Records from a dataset
▬▬▬▬▬▬▬▬▬▬
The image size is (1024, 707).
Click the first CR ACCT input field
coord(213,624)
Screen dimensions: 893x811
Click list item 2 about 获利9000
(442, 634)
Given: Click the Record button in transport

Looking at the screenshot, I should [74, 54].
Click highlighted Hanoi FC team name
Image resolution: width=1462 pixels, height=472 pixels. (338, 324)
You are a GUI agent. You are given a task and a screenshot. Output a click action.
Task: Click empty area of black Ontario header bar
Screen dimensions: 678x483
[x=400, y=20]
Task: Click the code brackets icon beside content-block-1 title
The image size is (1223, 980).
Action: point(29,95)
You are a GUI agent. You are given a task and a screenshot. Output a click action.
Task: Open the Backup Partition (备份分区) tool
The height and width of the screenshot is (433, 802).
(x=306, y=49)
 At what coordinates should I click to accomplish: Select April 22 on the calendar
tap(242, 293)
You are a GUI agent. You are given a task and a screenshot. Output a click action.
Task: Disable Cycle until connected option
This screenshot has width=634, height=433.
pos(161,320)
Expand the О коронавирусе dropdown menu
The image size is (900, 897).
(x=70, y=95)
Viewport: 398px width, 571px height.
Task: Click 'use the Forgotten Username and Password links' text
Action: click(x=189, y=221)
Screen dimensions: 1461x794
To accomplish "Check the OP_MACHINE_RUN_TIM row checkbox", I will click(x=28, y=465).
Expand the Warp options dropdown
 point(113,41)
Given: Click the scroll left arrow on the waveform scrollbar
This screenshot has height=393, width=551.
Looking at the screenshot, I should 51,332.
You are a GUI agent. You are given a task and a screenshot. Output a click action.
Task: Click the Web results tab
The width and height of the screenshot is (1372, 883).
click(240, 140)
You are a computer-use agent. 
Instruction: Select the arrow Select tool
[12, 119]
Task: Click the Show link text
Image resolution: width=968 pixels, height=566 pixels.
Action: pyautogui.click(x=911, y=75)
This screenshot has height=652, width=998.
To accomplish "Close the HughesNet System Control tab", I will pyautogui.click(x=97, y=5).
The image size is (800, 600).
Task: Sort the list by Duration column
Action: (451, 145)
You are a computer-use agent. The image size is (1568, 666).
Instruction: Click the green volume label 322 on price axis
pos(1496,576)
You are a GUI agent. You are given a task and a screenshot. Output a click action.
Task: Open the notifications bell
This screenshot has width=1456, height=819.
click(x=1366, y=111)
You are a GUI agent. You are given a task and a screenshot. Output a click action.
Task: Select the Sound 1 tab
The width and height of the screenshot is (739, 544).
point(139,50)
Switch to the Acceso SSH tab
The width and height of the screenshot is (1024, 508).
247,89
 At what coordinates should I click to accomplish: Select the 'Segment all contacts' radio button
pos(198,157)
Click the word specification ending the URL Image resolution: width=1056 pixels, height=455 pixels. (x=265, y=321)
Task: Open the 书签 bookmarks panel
▬▬▬▬▬▬▬▬▬▬
-- Exercise instructions --
The answer should consist of all the lines above, retyped exactly.

-- Answer box --
The image size is (1024, 707).
Click the first CR ACCT input field
coord(213,624)
Screen dimensions: 893x811
Click list item 2 about 获利9000
(442, 634)
Given: Click the Record button in transport

Looking at the screenshot, I should [74, 54].
Click highlighted Hanoi FC team name
Image resolution: width=1462 pixels, height=472 pixels. (338, 324)
You are a GUI agent. You are given a task and a screenshot. Output a click action.
Task: Click empty area of black Ontario header bar
Screen dimensions: 678x483
[x=400, y=20]
Task: Click the code brackets icon beside content-block-1 title
The image size is (1223, 980).
Action: point(29,95)
You are a GUI agent. You are given a task and a screenshot. Output a click action.
Task: Open the Backup Partition (备份分区) tool
The height and width of the screenshot is (433, 802).
(x=306, y=49)
 At what coordinates should I click to accomplish: Select April 22 on the calendar
tap(242, 293)
You are a GUI agent. You are given a task and a screenshot. Output a click action.
Task: Disable Cycle until connected option
This screenshot has width=634, height=433.
pos(161,320)
Expand the О коронавирусе dropdown menu
The image size is (900, 897).
(x=70, y=95)
Viewport: 398px width, 571px height.
Task: Click 'use the Forgotten Username and Password links' text
Action: click(x=189, y=221)
Screen dimensions: 1461x794
To accomplish "Check the OP_MACHINE_RUN_TIM row checkbox", I will click(x=28, y=465).
Expand the Warp options dropdown
 point(113,41)
Given: Click the scroll left arrow on the waveform scrollbar
This screenshot has height=393, width=551.
Looking at the screenshot, I should 51,332.
You are a GUI agent. You are given a task and a screenshot. Output a click action.
Task: Click the Web results tab
The width and height of the screenshot is (1372, 883).
click(240, 140)
You are a computer-use agent. 
Instruction: Select the arrow Select tool
[12, 119]
Task: Click the Show link text
Image resolution: width=968 pixels, height=566 pixels.
Action: pyautogui.click(x=911, y=75)
This screenshot has height=652, width=998.
To accomplish "Close the HughesNet System Control tab", I will pyautogui.click(x=97, y=5).
The image size is (800, 600).
Task: Sort the list by Duration column
Action: (451, 145)
You are a computer-use agent. The image size is (1568, 666).
Instruction: Click the green volume label 322 on price axis
pos(1496,576)
You are a GUI agent. You are given a task and a screenshot. Output a click action.
Task: Open the notifications bell
This screenshot has width=1456, height=819.
click(x=1366, y=111)
You are a GUI agent. You are given a task and a screenshot. Output a click action.
Task: Select the Sound 1 tab
The width and height of the screenshot is (739, 544).
point(139,50)
Switch to the Acceso SSH tab
The width and height of the screenshot is (1024, 508).
247,89
 At what coordinates should I click to accomplish: Select the 'Segment all contacts' radio button
pos(198,157)
Click the word specification ending the URL Image resolution: width=1056 pixels, height=455 pixels. (x=265, y=321)
Task: Open the 书签 bookmarks panel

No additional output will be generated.